Fourteen years, an internet campaign to find him later Stephen Fretwell finally returns with his new album, the contemplative and dark Busy Guy.

The post Stephen Fretwell: Busy Guy – album review appeared first on Louder Than War.



Stephen Fretwell Busy Guy album

Stephen Fretwell

Busy Guy

Speedy Wunderground

Available here

Fourteen years, an internet campaign to find him and much rumour later Stephen Fretwell finally returns to music. His new album, Busy Guy, is dark, contemplative and intensely personal.

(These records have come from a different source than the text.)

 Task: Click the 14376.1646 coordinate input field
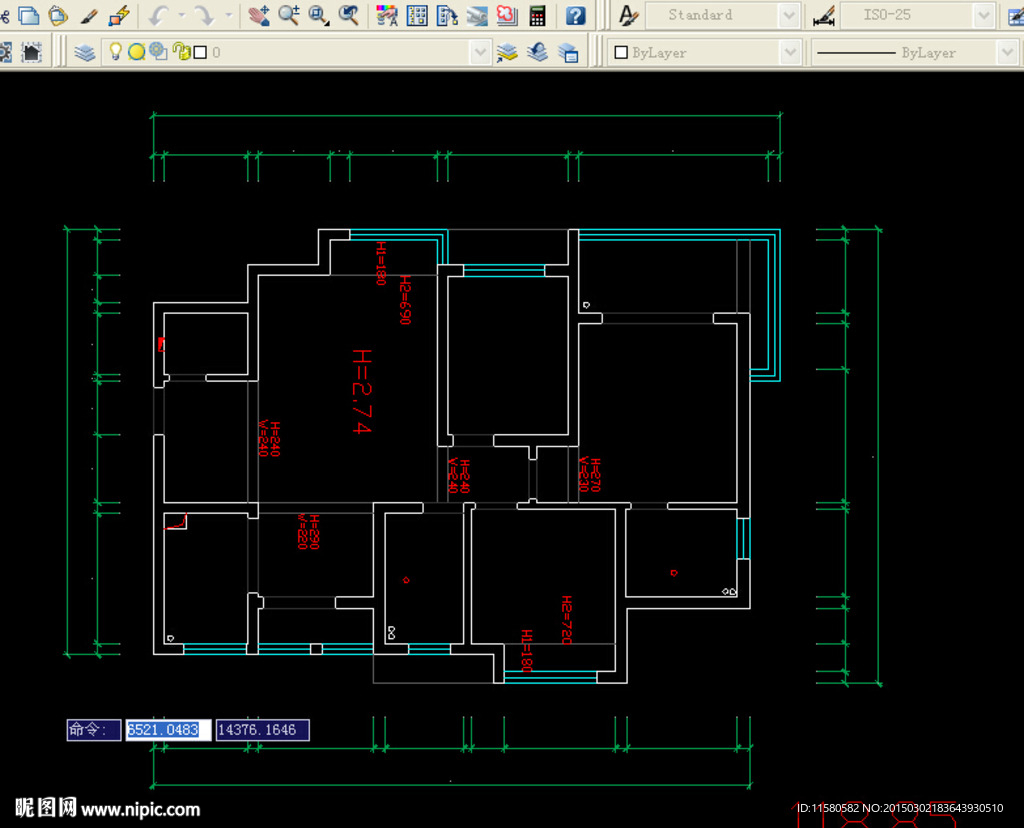tap(262, 730)
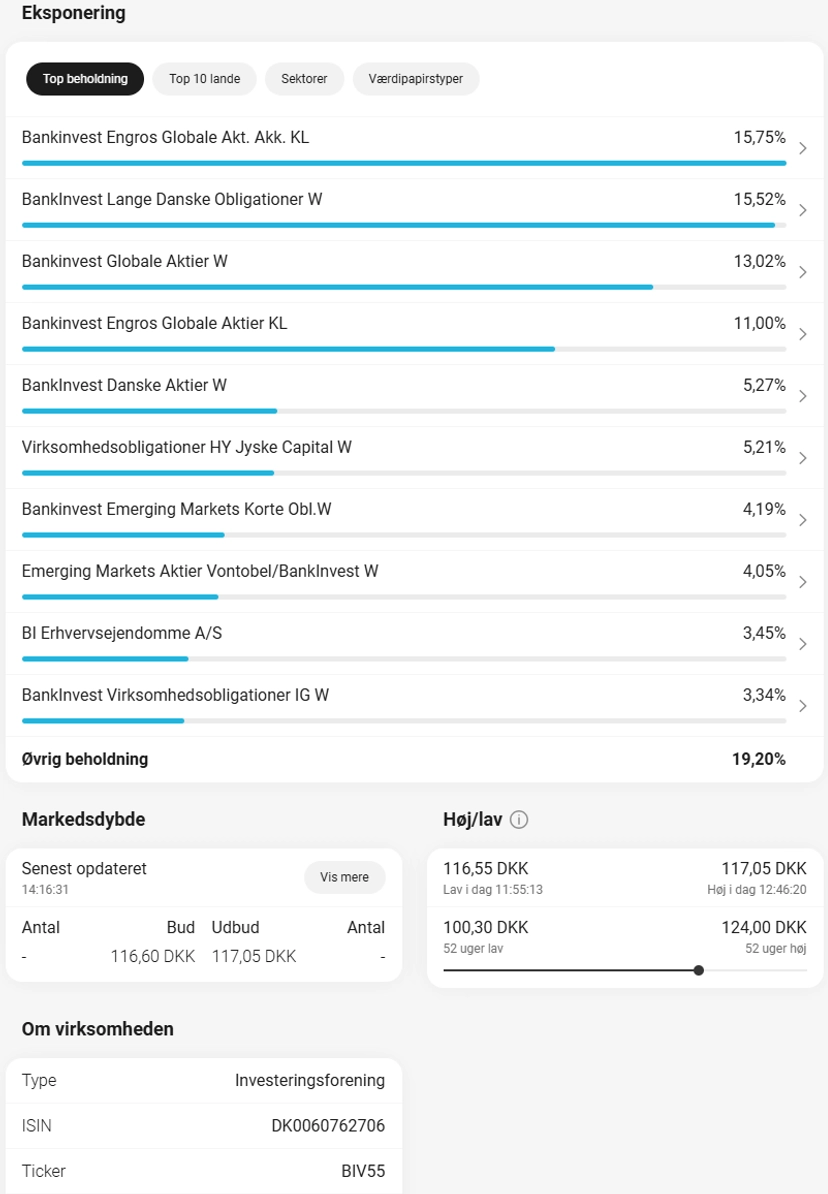Expand Bankinvest Engros Globale Akt. Akk. KL chevron

[x=803, y=148]
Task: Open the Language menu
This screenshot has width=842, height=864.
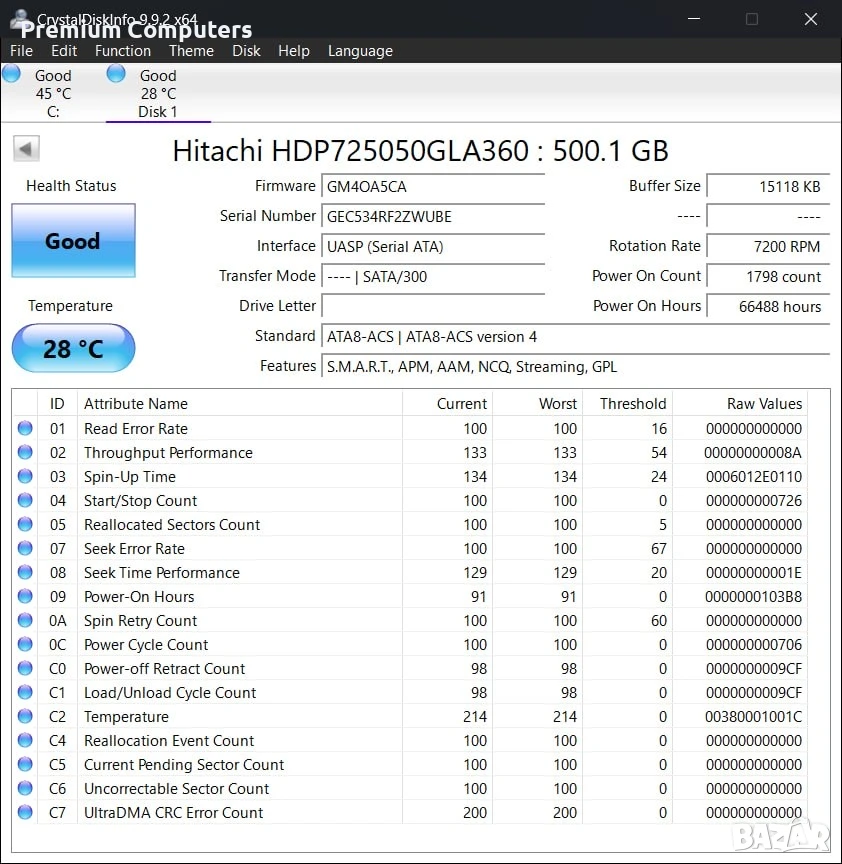Action: point(360,51)
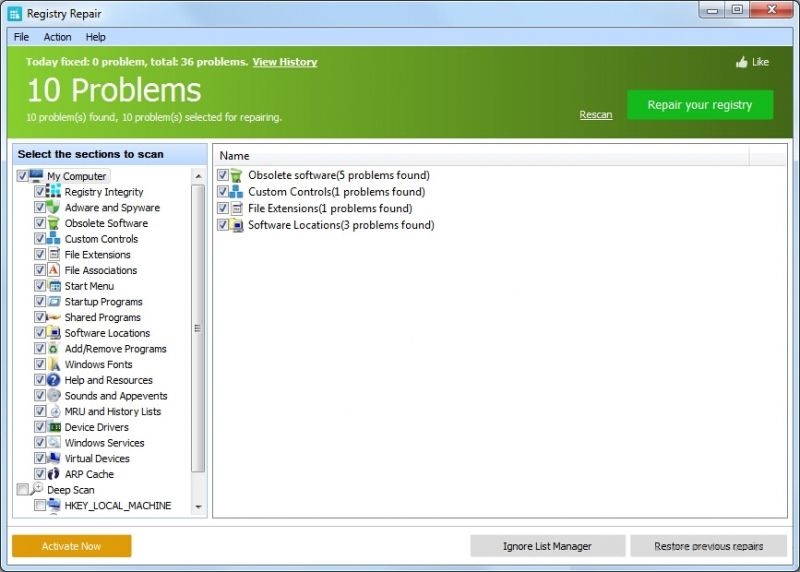Image resolution: width=800 pixels, height=572 pixels.
Task: Open the View History link
Action: tap(284, 62)
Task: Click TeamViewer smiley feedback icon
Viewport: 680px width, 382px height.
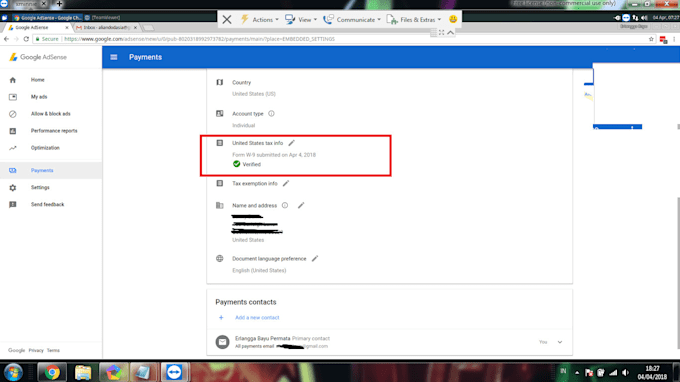Action: [453, 19]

“It’s been a long time and time changed everything” sings Stephen Fretwell in the verse of The Long Water. Over a decade after his second album Man On The Roof and with an internet hashtag asking the question “where’s Fretwell”, the mystery about his whereabouts has finally been resolved with the return of one of the country’s finest singer-songwriters from his own self-imposed exile.

The truth about the disappearance is far less glamourous than the myth. Fretwell left music to become a full-time Dad on the South Coast, turning back on the music business that demanded more of the likes of Run, the single that ended up bookending Gavin And Stacey and which showed his potential reach.

Busy Guy feels like an antidote and response to that. Fretwell’s parts were recorded in an afternoon with Speedy Wunderground’s Dan Carey in a London studio. The producer then sparingly added bass, cello and other subtle instrumentation. The brevity of the recording process allows the album to capture the spontaneity and rich emotional depth of the songs and performance. Fretwell’s voice sounds more evocative, rich and expressive than it ever has done before.

The songs on Busy Guy come from personal experience and observations. Opener The Goshawk And The Gull is drenched in sad regret. Oval and Embankment set flags across London as do many lyrical references throughout the album. The Long Water seems to ask “where has all the fun gone?” to no one in particular and to everyone at the same time. Almond, clocking in at close to seven minutes of Busy Guy’s thirty-seven, feels like a late-night stream of consciousness.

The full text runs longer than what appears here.